The EU’s escalating war on internet freedom and American tech companies is not about “protecting consumers” or “preserving democracy.” It is a textbook case of centralized power reasserting control over the greatest engine of voluntary exchange and uncoerced speech in human history: the open internet.
The EU’s flagship weapons: the Digital Services Act (DSA), Digital Markets Act (DMA), GDPR, and the emerging AI Act, function as modern mercantilism dressed in progressive rhetoric. They impose sweeping prior restraints on speech (“illegal content” and “disinformation” defined by unelected bureaucrats), mandate interoperability and data-sharing that expropriate private intellectual property, and levy punitive fines (up to 6-20% of global turnover) that only entrenched European champions like Deutsche Telekom or Orange can hope to influence through lobbying. Smaller innovators and American platforms that refuse to build EU-specific censorship infrastructures are simply gated out.
Brussels resents that the internet’s infrastructure, protocols, and dominant platforms emerged from American libertarian soil; rooted in end-to-end principles, permissionless innovation, and First Amendment culture, rather than from continental traditions of étatisme and "licensed speech". When Meta, Google, or X push back against demands to pre-screen political content or surrender encryption keys, EU regulators do not negotiate as equals; they threaten existential penalties, knowing most companies will kneel to protect European revenue.

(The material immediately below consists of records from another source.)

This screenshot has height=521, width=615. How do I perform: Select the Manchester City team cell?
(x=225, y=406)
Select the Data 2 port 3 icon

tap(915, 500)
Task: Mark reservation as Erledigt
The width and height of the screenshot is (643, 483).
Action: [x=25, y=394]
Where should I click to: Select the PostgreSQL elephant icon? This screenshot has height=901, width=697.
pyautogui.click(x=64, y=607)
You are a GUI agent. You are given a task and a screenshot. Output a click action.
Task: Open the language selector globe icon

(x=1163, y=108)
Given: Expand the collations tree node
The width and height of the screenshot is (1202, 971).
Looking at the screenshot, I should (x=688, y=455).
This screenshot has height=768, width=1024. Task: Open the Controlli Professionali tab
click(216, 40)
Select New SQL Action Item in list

The EU is hostile because a truly free internet is inherently anti-hierarchical and anti-border. It routes around sovereigns the way markets route around central planners. To Brussels, that is an existential threat that must be regulated, fragmented, and ultimately re-sovereignized under the banner of “European digital sovereignty” :a euphemism for cartelizing information under state-supervised oligopolies. Internet freedom and American tech dominance are merely the most visible casualties.